● Work to complete: Your response should consist of every entry, unchanged.

● Collected data entries:
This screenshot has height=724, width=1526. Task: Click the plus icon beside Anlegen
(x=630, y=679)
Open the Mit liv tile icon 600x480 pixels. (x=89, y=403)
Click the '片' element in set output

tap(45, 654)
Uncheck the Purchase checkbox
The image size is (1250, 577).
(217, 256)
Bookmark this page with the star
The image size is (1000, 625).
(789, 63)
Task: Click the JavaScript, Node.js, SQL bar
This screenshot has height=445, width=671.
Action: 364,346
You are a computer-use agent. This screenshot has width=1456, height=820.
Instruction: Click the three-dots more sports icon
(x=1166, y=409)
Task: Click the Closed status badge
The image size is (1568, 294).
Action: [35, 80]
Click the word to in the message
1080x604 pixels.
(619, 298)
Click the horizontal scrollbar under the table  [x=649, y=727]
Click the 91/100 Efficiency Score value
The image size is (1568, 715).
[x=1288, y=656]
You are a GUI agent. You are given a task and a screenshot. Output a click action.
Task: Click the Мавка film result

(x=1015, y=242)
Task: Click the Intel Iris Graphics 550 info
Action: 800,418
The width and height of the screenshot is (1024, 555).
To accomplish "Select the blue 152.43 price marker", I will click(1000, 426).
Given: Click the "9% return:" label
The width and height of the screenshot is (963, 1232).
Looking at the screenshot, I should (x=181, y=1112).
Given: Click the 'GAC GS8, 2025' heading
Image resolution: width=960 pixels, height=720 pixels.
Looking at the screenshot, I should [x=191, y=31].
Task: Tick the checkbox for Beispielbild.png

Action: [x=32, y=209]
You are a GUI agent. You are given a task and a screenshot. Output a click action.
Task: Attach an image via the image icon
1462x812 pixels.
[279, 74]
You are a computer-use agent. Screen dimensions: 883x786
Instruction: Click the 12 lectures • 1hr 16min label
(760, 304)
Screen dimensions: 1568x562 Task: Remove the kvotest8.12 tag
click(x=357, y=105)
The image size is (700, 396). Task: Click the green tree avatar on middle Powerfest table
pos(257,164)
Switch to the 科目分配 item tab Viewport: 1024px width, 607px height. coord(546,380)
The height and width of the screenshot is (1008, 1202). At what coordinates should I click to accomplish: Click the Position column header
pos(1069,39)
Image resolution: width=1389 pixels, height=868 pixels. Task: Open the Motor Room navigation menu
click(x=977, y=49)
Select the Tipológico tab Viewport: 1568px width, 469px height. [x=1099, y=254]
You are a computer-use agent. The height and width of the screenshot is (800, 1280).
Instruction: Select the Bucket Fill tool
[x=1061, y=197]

● Result of the task:
This screenshot has height=724, width=1526. Task: Click the plus icon beside Anlegen
(x=630, y=679)
Open the Mit liv tile icon 600x480 pixels. (x=89, y=403)
Click the '片' element in set output

tap(45, 654)
Uncheck the Purchase checkbox
The image size is (1250, 577).
(217, 256)
Bookmark this page with the star
The image size is (1000, 625).
(789, 63)
Task: Click the JavaScript, Node.js, SQL bar
This screenshot has height=445, width=671.
Action: 364,346
You are a computer-use agent. This screenshot has width=1456, height=820.
Instruction: Click the three-dots more sports icon
(x=1166, y=409)
Task: Click the Closed status badge
The image size is (1568, 294).
Action: [35, 80]
Click the word to in the message
1080x604 pixels.
(619, 298)
Click the horizontal scrollbar under the table  [x=649, y=727]
Click the 91/100 Efficiency Score value
The image size is (1568, 715).
[x=1288, y=656]
You are a GUI agent. You are given a task and a screenshot. Output a click action.
Task: Click the Мавка film result

(x=1015, y=242)
Task: Click the Intel Iris Graphics 550 info
Action: 800,418
The width and height of the screenshot is (1024, 555).
To accomplish "Select the blue 152.43 price marker", I will click(1000, 426).
Given: Click the "9% return:" label
The width and height of the screenshot is (963, 1232).
Looking at the screenshot, I should (x=181, y=1112).
Given: Click the 'GAC GS8, 2025' heading
Image resolution: width=960 pixels, height=720 pixels.
Looking at the screenshot, I should [x=191, y=31].
Task: Tick the checkbox for Beispielbild.png

Action: [x=32, y=209]
You are a GUI agent. You are given a task and a screenshot. Output a click action.
Task: Attach an image via the image icon
1462x812 pixels.
[279, 74]
You are a computer-use agent. Screen dimensions: 883x786
Instruction: Click the 12 lectures • 1hr 16min label
(760, 304)
Screen dimensions: 1568x562 Task: Remove the kvotest8.12 tag
click(x=357, y=105)
The image size is (700, 396). Task: Click the green tree avatar on middle Powerfest table
pos(257,164)
Switch to the 科目分配 item tab Viewport: 1024px width, 607px height. coord(546,380)
The height and width of the screenshot is (1008, 1202). At what coordinates should I click to accomplish: Click the Position column header
pos(1069,39)
Image resolution: width=1389 pixels, height=868 pixels. Task: Open the Motor Room navigation menu
click(x=977, y=49)
Select the Tipológico tab Viewport: 1568px width, 469px height. [x=1099, y=254]
You are a computer-use agent. The height and width of the screenshot is (800, 1280).
Instruction: Select the Bucket Fill tool
[x=1061, y=197]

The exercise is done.